Und immer wieder weckte er mit seinen Berichten die Lust und Neugier in mir. Ich konnte es kaum abwarten mir endich mal selbst ein Bild von all dem zu machen. Von der Autorität, von seinen Kumpels Seth und Roman und all den anderen. 

"Und Selena?", fuhr ich ihm einfach dazwischen. 

Dean verstummte augenblicklich und starrte mich schon fast erschrocken an. "Wie kommst du jetzt auf Selena? Ich hab sie eben nicht mal erwähnt." 

Nein, diesen Namen hatte ich ihn bisher nur ein einziges Mal sagen hören und das war, als Dean mich in dieser Gasse zwischen all dem Müll entdeckt hatte. Seither hatte er nicht mal mehr eine Andeutung fallen lassen. 

Meine beschwingte Laune sank. "Ist sie deine Freundin?", platzte es aus mir heraus. Ich befürchtete schon Schreckliches und war mir plötzlich nicht mehr so sicher, ob ich die Antwort noch hören wollte... vor allem nicht, wenn sie ja war.

Aber zu meiner unendlichen Erleichterung schüttelte Dean sofort den Kopf und strahlte wieder. "Nein", versicherte er mir. "Sie ist nur eine kleine nervige Freundin, ehe eine kleine Schwester." 

Ich war so erleichtert, dass ich mir ein"schön" gerade so verkneifen konnte.
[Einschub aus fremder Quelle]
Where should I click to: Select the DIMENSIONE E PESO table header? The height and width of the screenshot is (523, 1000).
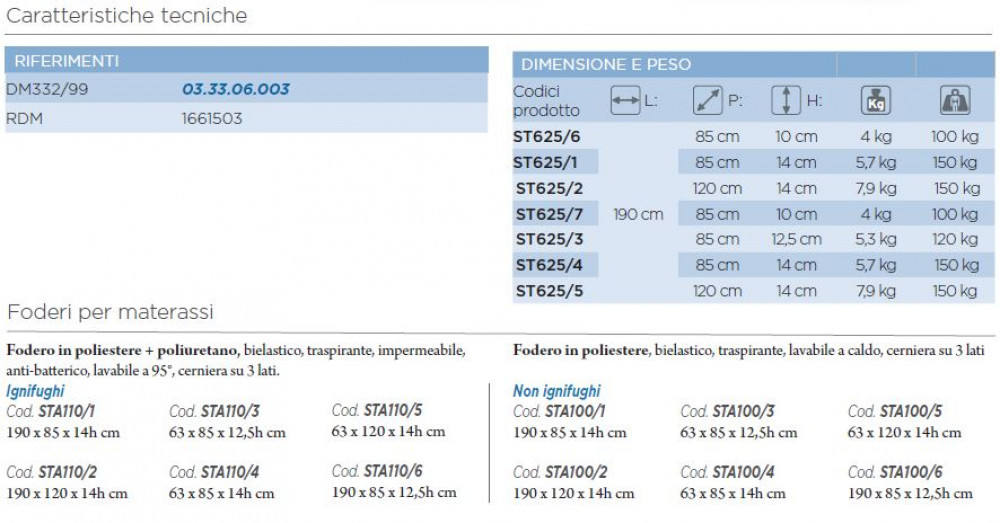tap(753, 64)
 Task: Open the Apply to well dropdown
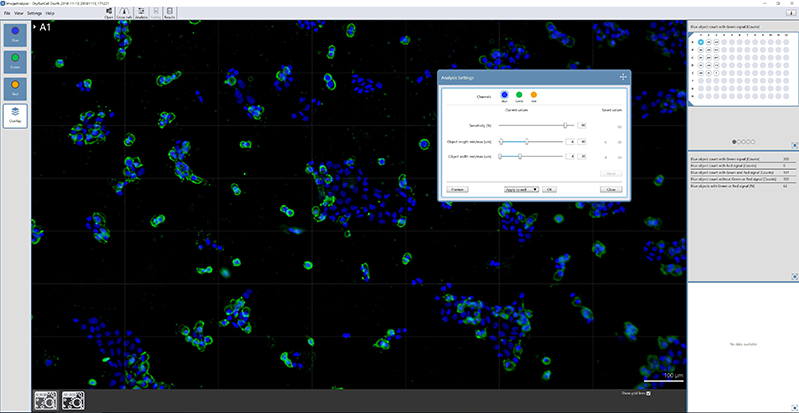point(521,188)
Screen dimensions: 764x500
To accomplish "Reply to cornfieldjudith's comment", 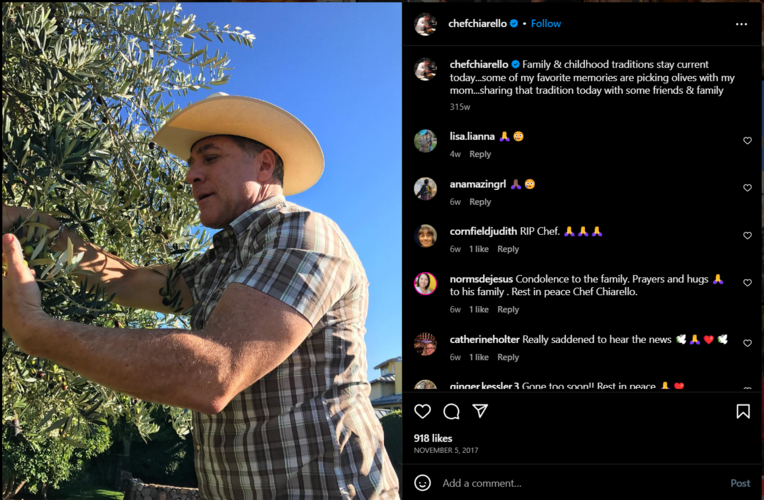I will (508, 249).
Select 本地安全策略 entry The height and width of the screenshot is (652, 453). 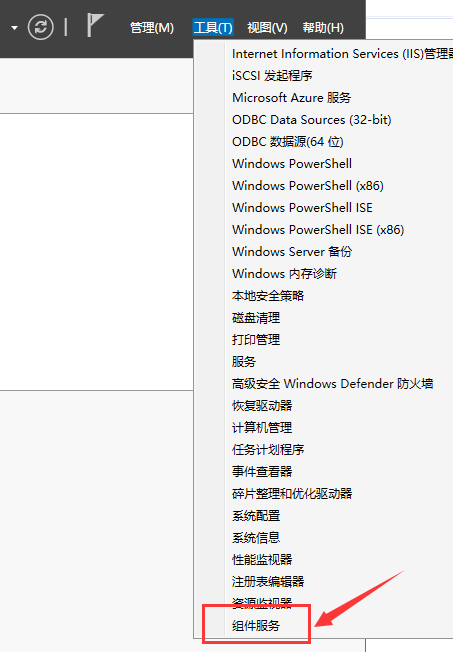pyautogui.click(x=268, y=296)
"Außerdem hätte ich nicht mal eine Chance bei ihr, sie steht mehr auf langhaarige samoanische Idioten", feixte er.

Ich musste mitlachen, denn auf diese Erklärung war ich nicht gefasst gewesen. 

"Sie und Roman sind furchtbar verliebt ineinander, aber beide sind zu blind um zu erkenne, dass es auch dem anderen so ergeht."

Ich schmunzelte. "Ich kann es kaum abwarten die beiden kennen zu lernen. Wann nimmst du mich endlich mal mit?" 

Dean wirkte plötzlich seltsam bedrückt. "Werd erstmal wieder richtig gesund, dann sehen wir weiter."